The USD/CAD currency pair remains to be of much interest as market forces determine its direction. Releases of economic data, interest rate measures, and international trade patterns are key to determining the performance of the currency pair. Economic stability and monetary policy decisions drive the strength of the U.S. dollar and influence its exchange rate with respect to the Canadian dollar. Further, Canada’s commodity-driven economy, relying heavily on energy exports such as oil, watches its currency waver with changes in the trend of the energy markets. This external impact affects USD/CAD’s trajectory and has USD/CAD under keen observation from traders and investors alike.
USD/CAD Daily Price Chart

Chart Source: TradingView
Political developments and domestic economic reports in both nations contribute further to the movement of USD/CAD. Market mood, investor sentiment, and risk appetite drive changes in demand for the Canadian and U.S. currencies. The bilateral trade relations between the two countries also contribute to the dynamics, with alterations in tariffs, free trade agreements, or cross-border investments affecting exchange rates. Moreover, employment figures, inflation readings, and consumption spending patterns of the U.S. and Canada indicate economic wellness, driving market expectations. Consequently, USD/CAD is still a major pair in the foreign exchange market, showing general economic trends and world financial conditions.
TECHNICAL ANALYSIS
USD/CAD is still firm as the pair continues to stay above important support levels, showing continued bullish momentum. The price continues to stay above the nine- and 14-day Exponential Moving Averages (EMAs), confirming short-term strength. Also, the 14-day Relative Strength Index (RSI) staying above 50 indicates continued buying pressure. The next important level of resistance is at 1.4450, a psychological level, with a breach likely to push the pair to higher levels. On the downside, support currently lies near the nine-day EMA at 1.4286, and a breach below this may signal a change in momentum. Overall, technical indicators reflect an upward bias, but traders should watch key levels for possible trend reversals.
FORECAST
USD/CAD’s bearish momentum is still intact, and the pair is looking towards the crucial resistance of 1.4450. A sustained crossover above this psychological level can open the doors towards higher levels, and the next big target is 1.4793, a level witnessed as recently as March 2003. The upward trend is bolstered by technicals and solid market sentiment, and the U.S. currency has been firm amid economic stability. If the buying pressure persists, USD/CAD may continue to appreciate as investors continue to be bullish on the pair’s long-term outlook.

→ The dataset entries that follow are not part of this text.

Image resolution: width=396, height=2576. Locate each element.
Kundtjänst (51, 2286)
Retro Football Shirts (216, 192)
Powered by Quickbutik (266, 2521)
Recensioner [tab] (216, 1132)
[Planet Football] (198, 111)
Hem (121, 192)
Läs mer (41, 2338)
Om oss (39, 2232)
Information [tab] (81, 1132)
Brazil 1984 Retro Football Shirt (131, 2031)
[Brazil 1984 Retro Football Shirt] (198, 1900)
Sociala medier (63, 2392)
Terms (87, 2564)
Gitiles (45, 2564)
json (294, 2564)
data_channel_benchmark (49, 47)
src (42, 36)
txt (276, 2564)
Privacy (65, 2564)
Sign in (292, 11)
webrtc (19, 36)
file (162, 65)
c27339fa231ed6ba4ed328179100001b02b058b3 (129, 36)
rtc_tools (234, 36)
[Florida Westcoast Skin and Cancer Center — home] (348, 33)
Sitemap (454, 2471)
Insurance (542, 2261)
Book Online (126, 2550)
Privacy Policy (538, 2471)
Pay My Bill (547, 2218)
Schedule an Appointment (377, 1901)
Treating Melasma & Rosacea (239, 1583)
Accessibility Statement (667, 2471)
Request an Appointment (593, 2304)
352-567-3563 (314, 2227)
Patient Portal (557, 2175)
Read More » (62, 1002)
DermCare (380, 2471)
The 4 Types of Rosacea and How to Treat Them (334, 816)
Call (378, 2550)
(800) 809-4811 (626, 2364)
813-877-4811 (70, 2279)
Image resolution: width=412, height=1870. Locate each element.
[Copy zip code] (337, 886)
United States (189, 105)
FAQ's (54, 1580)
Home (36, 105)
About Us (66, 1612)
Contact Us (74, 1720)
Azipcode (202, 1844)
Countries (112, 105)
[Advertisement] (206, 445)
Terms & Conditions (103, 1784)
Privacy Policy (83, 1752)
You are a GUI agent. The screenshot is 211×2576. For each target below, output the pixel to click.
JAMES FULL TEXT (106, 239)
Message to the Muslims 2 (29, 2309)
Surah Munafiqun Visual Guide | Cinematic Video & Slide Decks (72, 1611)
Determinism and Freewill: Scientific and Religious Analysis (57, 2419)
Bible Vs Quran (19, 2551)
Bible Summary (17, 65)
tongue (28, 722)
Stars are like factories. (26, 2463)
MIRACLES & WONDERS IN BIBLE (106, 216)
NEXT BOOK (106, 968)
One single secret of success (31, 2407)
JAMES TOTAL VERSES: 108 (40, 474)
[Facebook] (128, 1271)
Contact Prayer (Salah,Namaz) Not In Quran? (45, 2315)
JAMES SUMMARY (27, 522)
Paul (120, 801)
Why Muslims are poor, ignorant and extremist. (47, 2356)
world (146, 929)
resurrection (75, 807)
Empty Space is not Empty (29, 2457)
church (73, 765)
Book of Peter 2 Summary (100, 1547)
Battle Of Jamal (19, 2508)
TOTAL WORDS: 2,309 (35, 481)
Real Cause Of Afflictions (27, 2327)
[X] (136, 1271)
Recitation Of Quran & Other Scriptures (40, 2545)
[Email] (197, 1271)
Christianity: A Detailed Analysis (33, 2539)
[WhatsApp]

On the bearish side, any inability to move above 1.4450 may initiate a corrective pullback, taking the pair to near-term support at 1.4286. A clear break below this level may undermine bullish momentum and take USD/CAD to the two-month low of 1.4151. Further downside pressure can develop if bearish sentiment intensifies, with the pair likely testing the three-month low of 1.3927. Market uncertainties, changing risk appetite, and external economic factors may play a role in reversing the situation, making these support levels very important for traders to monitor.